- Records supplied -
-*-
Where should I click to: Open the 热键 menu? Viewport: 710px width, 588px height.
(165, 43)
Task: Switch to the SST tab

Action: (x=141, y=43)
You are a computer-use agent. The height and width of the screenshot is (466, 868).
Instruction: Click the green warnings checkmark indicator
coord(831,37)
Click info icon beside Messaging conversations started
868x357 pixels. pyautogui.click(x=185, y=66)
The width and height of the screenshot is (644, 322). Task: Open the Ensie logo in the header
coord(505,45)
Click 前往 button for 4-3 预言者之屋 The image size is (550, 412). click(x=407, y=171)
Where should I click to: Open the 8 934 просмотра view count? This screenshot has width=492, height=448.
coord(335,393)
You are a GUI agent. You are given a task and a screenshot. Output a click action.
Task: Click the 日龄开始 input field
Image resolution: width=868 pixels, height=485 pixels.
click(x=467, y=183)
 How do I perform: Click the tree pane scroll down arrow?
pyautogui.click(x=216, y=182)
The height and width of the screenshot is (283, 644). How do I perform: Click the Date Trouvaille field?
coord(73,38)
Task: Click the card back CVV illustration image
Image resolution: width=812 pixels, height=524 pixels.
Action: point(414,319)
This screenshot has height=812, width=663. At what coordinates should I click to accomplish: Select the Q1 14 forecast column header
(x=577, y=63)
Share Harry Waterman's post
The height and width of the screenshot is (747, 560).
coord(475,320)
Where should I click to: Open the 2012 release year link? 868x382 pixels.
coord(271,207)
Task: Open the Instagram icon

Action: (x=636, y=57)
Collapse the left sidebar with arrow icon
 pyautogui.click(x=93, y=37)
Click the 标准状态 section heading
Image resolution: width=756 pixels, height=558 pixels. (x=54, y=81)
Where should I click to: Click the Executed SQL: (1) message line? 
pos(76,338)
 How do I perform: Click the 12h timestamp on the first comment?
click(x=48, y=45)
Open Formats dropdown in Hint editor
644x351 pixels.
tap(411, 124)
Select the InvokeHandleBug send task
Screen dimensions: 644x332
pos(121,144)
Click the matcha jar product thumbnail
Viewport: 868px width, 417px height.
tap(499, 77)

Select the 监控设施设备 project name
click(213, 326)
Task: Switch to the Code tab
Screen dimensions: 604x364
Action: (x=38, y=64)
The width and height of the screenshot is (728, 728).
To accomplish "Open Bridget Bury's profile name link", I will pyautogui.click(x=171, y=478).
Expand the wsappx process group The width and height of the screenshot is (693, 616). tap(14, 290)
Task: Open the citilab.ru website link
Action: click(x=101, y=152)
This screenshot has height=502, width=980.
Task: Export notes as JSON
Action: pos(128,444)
-*-
- What is being asked -
Copy out the full listing, exactly as it stands.

- Task result -
Where should I click to: Open the 热键 menu? Viewport: 710px width, 588px height.
(165, 43)
Task: Switch to the SST tab

Action: (x=141, y=43)
You are a computer-use agent. The height and width of the screenshot is (466, 868).
Instruction: Click the green warnings checkmark indicator
coord(831,37)
Click info icon beside Messaging conversations started
868x357 pixels. pyautogui.click(x=185, y=66)
The width and height of the screenshot is (644, 322). Task: Open the Ensie logo in the header
coord(505,45)
Click 前往 button for 4-3 预言者之屋 The image size is (550, 412). click(x=407, y=171)
Where should I click to: Open the 8 934 просмотра view count? This screenshot has width=492, height=448.
coord(335,393)
You are a GUI agent. You are given a task and a screenshot. Output a click action.
Task: Click the 日龄开始 input field
Image resolution: width=868 pixels, height=485 pixels.
click(x=467, y=183)
 How do I perform: Click the tree pane scroll down arrow?
pyautogui.click(x=216, y=182)
The height and width of the screenshot is (283, 644). How do I perform: Click the Date Trouvaille field?
coord(73,38)
Task: Click the card back CVV illustration image
Image resolution: width=812 pixels, height=524 pixels.
Action: point(414,319)
This screenshot has height=812, width=663. At what coordinates should I click to accomplish: Select the Q1 14 forecast column header
(x=577, y=63)
Share Harry Waterman's post
The height and width of the screenshot is (747, 560).
coord(475,320)
Where should I click to: Open the 2012 release year link? 868x382 pixels.
coord(271,207)
Task: Open the Instagram icon

Action: (x=636, y=57)
Collapse the left sidebar with arrow icon
 pyautogui.click(x=93, y=37)
Click the 标准状态 section heading
Image resolution: width=756 pixels, height=558 pixels. (x=54, y=81)
Where should I click to: Click the Executed SQL: (1) message line? 
pos(76,338)
 How do I perform: Click the 12h timestamp on the first comment?
click(x=48, y=45)
Open Formats dropdown in Hint editor
644x351 pixels.
tap(411, 124)
Select the InvokeHandleBug send task
Screen dimensions: 644x332
pos(121,144)
Click the matcha jar product thumbnail
Viewport: 868px width, 417px height.
tap(499, 77)

Select the 监控设施设备 project name
click(213, 326)
Task: Switch to the Code tab
Screen dimensions: 604x364
Action: (x=38, y=64)
The width and height of the screenshot is (728, 728).
To accomplish "Open Bridget Bury's profile name link", I will pyautogui.click(x=171, y=478).
Expand the wsappx process group The width and height of the screenshot is (693, 616). tap(14, 290)
Task: Open the citilab.ru website link
Action: click(x=101, y=152)
This screenshot has height=502, width=980.
Task: Export notes as JSON
Action: pos(128,444)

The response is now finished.